Data listing
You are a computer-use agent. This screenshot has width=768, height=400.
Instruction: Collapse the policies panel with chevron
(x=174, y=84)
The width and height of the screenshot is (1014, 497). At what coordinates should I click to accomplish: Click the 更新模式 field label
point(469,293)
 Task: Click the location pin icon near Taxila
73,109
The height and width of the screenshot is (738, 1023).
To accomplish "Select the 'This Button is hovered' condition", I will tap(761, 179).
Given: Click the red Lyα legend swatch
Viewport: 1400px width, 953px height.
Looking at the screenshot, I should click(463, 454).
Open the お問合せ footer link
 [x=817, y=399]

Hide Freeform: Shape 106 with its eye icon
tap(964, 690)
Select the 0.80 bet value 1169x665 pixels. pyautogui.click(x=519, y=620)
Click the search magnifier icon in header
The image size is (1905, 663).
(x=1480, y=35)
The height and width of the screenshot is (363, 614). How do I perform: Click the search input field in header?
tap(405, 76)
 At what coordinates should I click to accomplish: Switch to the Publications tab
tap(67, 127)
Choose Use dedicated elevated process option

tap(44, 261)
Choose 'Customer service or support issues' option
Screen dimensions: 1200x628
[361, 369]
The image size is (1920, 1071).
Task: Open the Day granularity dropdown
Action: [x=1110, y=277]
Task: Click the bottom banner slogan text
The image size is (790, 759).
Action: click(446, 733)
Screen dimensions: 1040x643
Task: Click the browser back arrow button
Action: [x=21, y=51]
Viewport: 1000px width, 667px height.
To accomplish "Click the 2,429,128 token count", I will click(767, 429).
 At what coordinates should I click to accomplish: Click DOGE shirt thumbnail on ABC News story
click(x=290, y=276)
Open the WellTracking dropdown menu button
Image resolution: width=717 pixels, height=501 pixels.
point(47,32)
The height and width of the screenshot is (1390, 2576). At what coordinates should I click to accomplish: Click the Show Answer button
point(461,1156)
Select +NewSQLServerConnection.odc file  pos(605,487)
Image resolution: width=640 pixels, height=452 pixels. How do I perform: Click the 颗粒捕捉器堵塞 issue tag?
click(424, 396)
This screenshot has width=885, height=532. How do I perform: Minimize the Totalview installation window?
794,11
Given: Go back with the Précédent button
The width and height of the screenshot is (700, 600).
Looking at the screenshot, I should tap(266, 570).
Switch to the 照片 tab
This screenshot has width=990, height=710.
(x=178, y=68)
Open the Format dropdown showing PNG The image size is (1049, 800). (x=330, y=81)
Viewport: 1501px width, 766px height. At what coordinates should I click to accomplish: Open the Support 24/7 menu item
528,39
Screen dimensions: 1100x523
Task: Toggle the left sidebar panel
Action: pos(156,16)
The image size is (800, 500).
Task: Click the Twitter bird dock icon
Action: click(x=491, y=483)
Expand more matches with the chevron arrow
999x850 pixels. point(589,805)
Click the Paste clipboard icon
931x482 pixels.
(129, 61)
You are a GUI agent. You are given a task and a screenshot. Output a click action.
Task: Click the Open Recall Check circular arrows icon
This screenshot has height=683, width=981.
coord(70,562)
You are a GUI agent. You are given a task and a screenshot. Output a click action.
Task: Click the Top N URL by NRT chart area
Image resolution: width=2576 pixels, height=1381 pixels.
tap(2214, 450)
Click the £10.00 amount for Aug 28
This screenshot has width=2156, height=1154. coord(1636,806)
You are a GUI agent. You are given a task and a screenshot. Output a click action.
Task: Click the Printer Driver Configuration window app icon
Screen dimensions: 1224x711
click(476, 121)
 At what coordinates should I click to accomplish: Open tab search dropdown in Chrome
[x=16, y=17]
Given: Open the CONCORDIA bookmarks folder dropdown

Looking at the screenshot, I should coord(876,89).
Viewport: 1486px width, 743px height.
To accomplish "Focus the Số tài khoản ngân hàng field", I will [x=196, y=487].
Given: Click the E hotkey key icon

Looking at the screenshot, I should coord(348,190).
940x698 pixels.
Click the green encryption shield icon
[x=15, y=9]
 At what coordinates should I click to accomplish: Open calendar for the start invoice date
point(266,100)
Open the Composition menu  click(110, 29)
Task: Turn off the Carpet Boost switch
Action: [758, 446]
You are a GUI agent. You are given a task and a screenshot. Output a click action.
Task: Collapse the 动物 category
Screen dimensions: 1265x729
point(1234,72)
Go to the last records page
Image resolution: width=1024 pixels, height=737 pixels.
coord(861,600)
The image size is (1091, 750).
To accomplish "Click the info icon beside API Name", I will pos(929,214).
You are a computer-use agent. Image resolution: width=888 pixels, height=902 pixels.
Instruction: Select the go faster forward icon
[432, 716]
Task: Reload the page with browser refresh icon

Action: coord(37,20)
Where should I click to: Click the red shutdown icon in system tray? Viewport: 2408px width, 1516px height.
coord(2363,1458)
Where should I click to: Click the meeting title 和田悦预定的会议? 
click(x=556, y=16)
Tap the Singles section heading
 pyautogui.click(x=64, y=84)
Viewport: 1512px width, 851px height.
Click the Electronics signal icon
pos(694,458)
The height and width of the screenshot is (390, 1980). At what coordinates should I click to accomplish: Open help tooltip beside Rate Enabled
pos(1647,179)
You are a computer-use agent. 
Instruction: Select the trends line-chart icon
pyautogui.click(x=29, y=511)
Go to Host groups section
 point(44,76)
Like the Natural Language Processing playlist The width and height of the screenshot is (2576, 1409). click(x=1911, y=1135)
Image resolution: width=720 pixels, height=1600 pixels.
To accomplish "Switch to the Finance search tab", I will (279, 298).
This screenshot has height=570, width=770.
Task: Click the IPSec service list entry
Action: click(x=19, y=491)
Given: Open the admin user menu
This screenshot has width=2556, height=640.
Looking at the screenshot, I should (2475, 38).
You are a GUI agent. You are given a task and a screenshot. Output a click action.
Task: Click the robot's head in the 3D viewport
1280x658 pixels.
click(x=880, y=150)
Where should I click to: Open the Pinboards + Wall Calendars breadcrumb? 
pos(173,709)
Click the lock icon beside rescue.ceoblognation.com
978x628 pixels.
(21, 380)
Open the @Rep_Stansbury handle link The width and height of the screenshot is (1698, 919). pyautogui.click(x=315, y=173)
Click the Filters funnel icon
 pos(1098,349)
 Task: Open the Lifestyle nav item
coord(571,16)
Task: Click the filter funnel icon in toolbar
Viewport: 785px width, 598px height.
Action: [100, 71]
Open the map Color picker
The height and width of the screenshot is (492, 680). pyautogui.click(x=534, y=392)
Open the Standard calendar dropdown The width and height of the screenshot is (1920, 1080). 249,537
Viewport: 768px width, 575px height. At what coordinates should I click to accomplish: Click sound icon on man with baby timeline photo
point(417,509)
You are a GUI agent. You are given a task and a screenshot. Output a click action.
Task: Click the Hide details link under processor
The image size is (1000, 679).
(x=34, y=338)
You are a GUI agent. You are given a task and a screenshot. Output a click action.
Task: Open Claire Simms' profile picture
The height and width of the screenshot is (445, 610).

REQUIREMENTS >> Reproduce every item above verbatim, keeping each line unchanged.

EXPECTED OUTPUT >>
You are a computer-use agent. This screenshot has width=768, height=400.
Instruction: Collapse the policies panel with chevron
(x=174, y=84)
The width and height of the screenshot is (1014, 497). At what coordinates should I click to accomplish: Click the 更新模式 field label
point(469,293)
 Task: Click the location pin icon near Taxila
73,109
The height and width of the screenshot is (738, 1023).
To accomplish "Select the 'This Button is hovered' condition", I will tap(761, 179).
Given: Click the red Lyα legend swatch
Viewport: 1400px width, 953px height.
Looking at the screenshot, I should click(463, 454).
Open the お問合せ footer link
 [x=817, y=399]

Hide Freeform: Shape 106 with its eye icon
tap(964, 690)
Select the 0.80 bet value 1169x665 pixels. pyautogui.click(x=519, y=620)
Click the search magnifier icon in header
The image size is (1905, 663).
(x=1480, y=35)
The height and width of the screenshot is (363, 614). How do I perform: Click the search input field in header?
tap(405, 76)
 At what coordinates should I click to accomplish: Switch to the Publications tab
tap(67, 127)
Choose Use dedicated elevated process option

tap(44, 261)
Choose 'Customer service or support issues' option
Screen dimensions: 1200x628
[361, 369]
The image size is (1920, 1071).
Task: Open the Day granularity dropdown
Action: [x=1110, y=277]
Task: Click the bottom banner slogan text
The image size is (790, 759).
Action: click(446, 733)
Screen dimensions: 1040x643
Task: Click the browser back arrow button
Action: [x=21, y=51]
Viewport: 1000px width, 667px height.
To accomplish "Click the 2,429,128 token count", I will click(767, 429).
 At what coordinates should I click to accomplish: Click DOGE shirt thumbnail on ABC News story
click(x=290, y=276)
Open the WellTracking dropdown menu button
Image resolution: width=717 pixels, height=501 pixels.
point(47,32)
The height and width of the screenshot is (1390, 2576). At what coordinates should I click to accomplish: Click the Show Answer button
point(461,1156)
Select +NewSQLServerConnection.odc file  pos(605,487)
Image resolution: width=640 pixels, height=452 pixels. How do I perform: Click the 颗粒捕捉器堵塞 issue tag?
click(424, 396)
This screenshot has width=885, height=532. How do I perform: Minimize the Totalview installation window?
794,11
Given: Go back with the Précédent button
The width and height of the screenshot is (700, 600).
Looking at the screenshot, I should tap(266, 570).
Switch to the 照片 tab
This screenshot has width=990, height=710.
(x=178, y=68)
Open the Format dropdown showing PNG The image size is (1049, 800). (x=330, y=81)
Viewport: 1501px width, 766px height. At what coordinates should I click to accomplish: Open the Support 24/7 menu item
528,39
Screen dimensions: 1100x523
Task: Toggle the left sidebar panel
Action: pos(156,16)
The image size is (800, 500).
Task: Click the Twitter bird dock icon
Action: click(x=491, y=483)
Expand more matches with the chevron arrow
999x850 pixels. point(589,805)
Click the Paste clipboard icon
931x482 pixels.
(129, 61)
You are a GUI agent. You are given a task and a screenshot. Output a click action.
Task: Click the Open Recall Check circular arrows icon
This screenshot has height=683, width=981.
coord(70,562)
You are a GUI agent. You are given a task and a screenshot. Output a click action.
Task: Click the Top N URL by NRT chart area
Image resolution: width=2576 pixels, height=1381 pixels.
tap(2214, 450)
Click the £10.00 amount for Aug 28
This screenshot has width=2156, height=1154. coord(1636,806)
You are a GUI agent. You are given a task and a screenshot. Output a click action.
Task: Click the Printer Driver Configuration window app icon
Screen dimensions: 1224x711
click(476, 121)
 At what coordinates should I click to accomplish: Open tab search dropdown in Chrome
[x=16, y=17]
Given: Open the CONCORDIA bookmarks folder dropdown

Looking at the screenshot, I should coord(876,89).
Viewport: 1486px width, 743px height.
To accomplish "Focus the Số tài khoản ngân hàng field", I will [x=196, y=487].
Given: Click the E hotkey key icon

Looking at the screenshot, I should coord(348,190).
940x698 pixels.
Click the green encryption shield icon
[x=15, y=9]
 At what coordinates should I click to accomplish: Open calendar for the start invoice date
point(266,100)
Open the Composition menu  click(110, 29)
Task: Turn off the Carpet Boost switch
Action: [758, 446]
You are a GUI agent. You are given a task and a screenshot. Output a click action.
Task: Collapse the 动物 category
Screen dimensions: 1265x729
point(1234,72)
Go to the last records page
Image resolution: width=1024 pixels, height=737 pixels.
coord(861,600)
The image size is (1091, 750).
To accomplish "Click the info icon beside API Name", I will pos(929,214).
You are a computer-use agent. Image resolution: width=888 pixels, height=902 pixels.
Instruction: Select the go faster forward icon
[432, 716]
Task: Reload the page with browser refresh icon

Action: coord(37,20)
Where should I click to: Click the red shutdown icon in system tray? Viewport: 2408px width, 1516px height.
coord(2363,1458)
Where should I click to: Click the meeting title 和田悦预定的会议? 
click(x=556, y=16)
Tap the Singles section heading
 pyautogui.click(x=64, y=84)
Viewport: 1512px width, 851px height.
Click the Electronics signal icon
pos(694,458)
The height and width of the screenshot is (390, 1980). At what coordinates should I click to accomplish: Open help tooltip beside Rate Enabled
pos(1647,179)
You are a computer-use agent. 
Instruction: Select the trends line-chart icon
pyautogui.click(x=29, y=511)
Go to Host groups section
 point(44,76)
Like the Natural Language Processing playlist The width and height of the screenshot is (2576, 1409). click(x=1911, y=1135)
Image resolution: width=720 pixels, height=1600 pixels.
To accomplish "Switch to the Finance search tab", I will (279, 298).
This screenshot has height=570, width=770.
Task: Click the IPSec service list entry
Action: click(x=19, y=491)
Given: Open the admin user menu
This screenshot has width=2556, height=640.
Looking at the screenshot, I should (2475, 38).
You are a GUI agent. You are given a task and a screenshot. Output a click action.
Task: Click the robot's head in the 3D viewport
1280x658 pixels.
click(x=880, y=150)
Where should I click to: Open the Pinboards + Wall Calendars breadcrumb? 
pos(173,709)
Click the lock icon beside rescue.ceoblognation.com
978x628 pixels.
(21, 380)
Open the @Rep_Stansbury handle link The width and height of the screenshot is (1698, 919). pyautogui.click(x=315, y=173)
Click the Filters funnel icon
 pos(1098,349)
 Task: Open the Lifestyle nav item
coord(571,16)
Task: Click the filter funnel icon in toolbar
Viewport: 785px width, 598px height.
Action: [100, 71]
Open the map Color picker
The height and width of the screenshot is (492, 680). pyautogui.click(x=534, y=392)
Open the Standard calendar dropdown The width and height of the screenshot is (1920, 1080). 249,537
Viewport: 768px width, 575px height. At what coordinates should I click to accomplish: Click sound icon on man with baby timeline photo
point(417,509)
You are a GUI agent. You are given a task and a screenshot. Output a click action.
Task: Click the Hide details link under processor
The image size is (1000, 679).
(x=34, y=338)
You are a GUI agent. You are given a task and a screenshot. Output a click action.
Task: Open Claire Simms' profile picture
The height and width of the screenshot is (445, 610).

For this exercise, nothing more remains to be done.